▶ _Exercise instructions_
Duplicate, unchanged, the portion of the listing that opens with the line containing "Task: Click the" and closes with the line containing "click(x=65, y=167)", including both of those lines. Reproduce nothing else.

▶ _Material for this task_
+++
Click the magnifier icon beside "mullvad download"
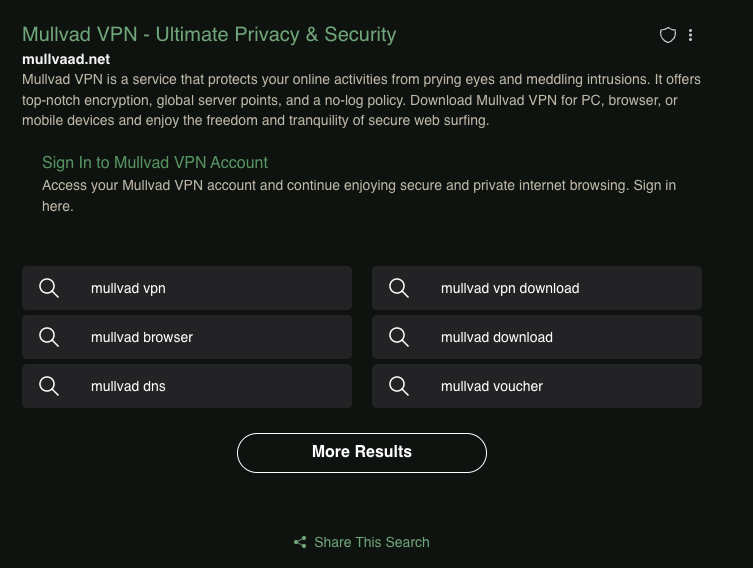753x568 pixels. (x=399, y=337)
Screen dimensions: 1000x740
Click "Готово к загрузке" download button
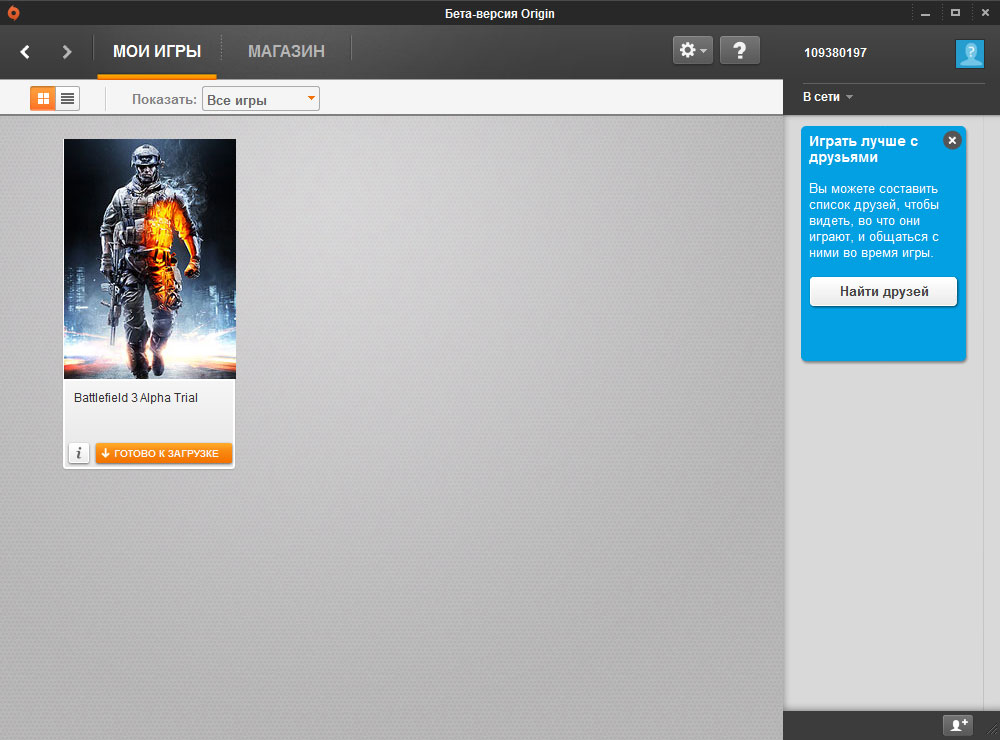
+++
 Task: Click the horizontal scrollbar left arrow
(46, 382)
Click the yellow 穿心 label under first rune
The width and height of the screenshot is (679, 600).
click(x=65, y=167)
+++
▶ _Solution to this exercise_
 Task: Click the horizontal scrollbar left arrow
(46, 382)
Click the yellow 穿心 label under first rune
The width and height of the screenshot is (679, 600).
click(x=65, y=167)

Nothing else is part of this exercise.